Любовь и маска | страница 6



В каком-то почтовом отделении я видел портрет актрисы, под которым восседала крашеная под Орлову дама — крайне расплывшаяся и нелюбезная, — но по всему чувствовалось, что с Любовью Петровной она себя до некоторой степени идентифицирует.

…Липецкое семейство в полном составе, включая двух пожилых уже сыновей, вспоминало, что двадцать пять лет назад видело ЕЕ на концерте: «…она была в красном платье и так по-доброму улыбалась».

Отставной майор сообщал, что как-то в молодости едва не покончил с собой — его жизнь спасла Орлова, — он увидел ее в «Весне» и отложил дело.

Писавшая из-под Новгорода старушка после обычных слов любви и признательности предлагала редакции за скромную плату приобрести ее личную коллекцию открыток с фотографиями актеров 20-х годов. Сумма, кажется, была действительно вполне символической.

В потоке благодарственно-восхищенных писем попадались и «просительные»: «…она так много сделала для нас после войны… теперь у нас беда с внучкой…, нельзя ли прислать лекарств?» и т. д.

А еще была часть писем, адресованных самой Орловой — живой и здравствующей, Орловой — актрисе и депутату; кому-то она казалась бессмертной или ее смерть представлялась чем-то вроде циркового трюка с чечеткой на пушке и последующим полетом в бархатистые, игрушечные небеса.

Когда в один из этих «юбилейных» дней Нонна Голикова сняла трубку давно уже звеневшего телефона, с ней как-то очень просто и буднично заговорила «Любочка».

— Здравствуй, — сказала Любовь Петровна, — я так соскучилась, хочу тебе спеть…

Раздался какой-то треск, затем в глубине всплеснул рояль, и Орлова запела — звучно и сильно — «Широка страна моя родная…». Через несколько минут голос в трубке трансформировался в нечто среднее между «Любочкиной» звонкостью и чеканностью Левитана: «Сегодня исполнилось семьдесят пять лет со дня рождения народной артистки Советского Союза Любови Петровны Орловой! Прошу почтить ее память минутой молчания…»

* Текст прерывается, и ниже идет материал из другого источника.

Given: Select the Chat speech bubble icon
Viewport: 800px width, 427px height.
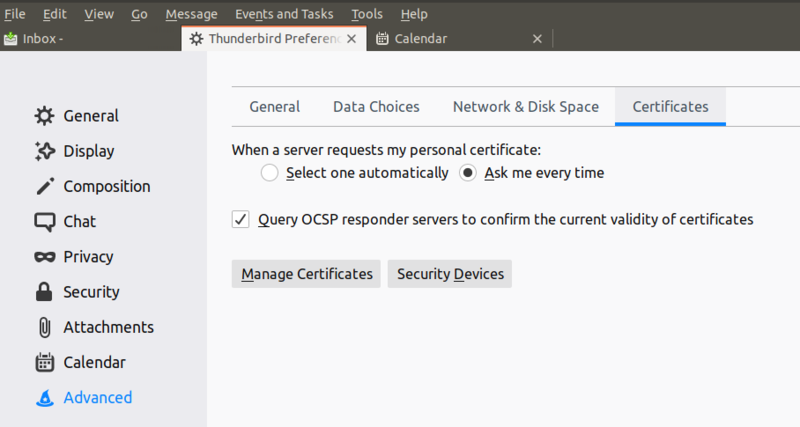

В наступившей вослед тишине Нонна Юрьевна опустила трубку. Звонок из прошлого с поправкой на помутившийся рассудок: эта преследовавшая Орлову и при жизни поклонница пыталась свидетельствовать, что душа актрисы окончательно поселилась в ее бренном, то и дело заточаемом во всевозможные больницы теле. «Переселение» — стало делом всей жизни этой несчастной женщины, музыкально одаренной, являвшейся, кроме того, первоклассным имитатором, правда, лишь одного голоса — голоса своего кумира.


Звонила она и пять лет спустя, после статьи Н. Голиковой, вышедшей к восьмидесятилетию Орловой, возможно, это был последний ее звонок.